Work order: With spelling and spacing unchanged, write out each line of the material.

Record extracts:

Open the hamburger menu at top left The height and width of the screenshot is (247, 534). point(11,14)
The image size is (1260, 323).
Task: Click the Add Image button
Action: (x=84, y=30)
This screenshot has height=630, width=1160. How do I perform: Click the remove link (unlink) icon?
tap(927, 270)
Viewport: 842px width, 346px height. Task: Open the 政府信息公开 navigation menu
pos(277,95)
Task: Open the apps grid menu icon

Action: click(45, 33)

Problem solution:
Open the hamburger menu at top left The height and width of the screenshot is (247, 534). point(11,14)
The image size is (1260, 323).
Task: Click the Add Image button
Action: (x=84, y=30)
This screenshot has height=630, width=1160. How do I perform: Click the remove link (unlink) icon?
tap(927, 270)
Viewport: 842px width, 346px height. Task: Open the 政府信息公开 navigation menu
pos(277,95)
Task: Open the apps grid menu icon

Action: click(45, 33)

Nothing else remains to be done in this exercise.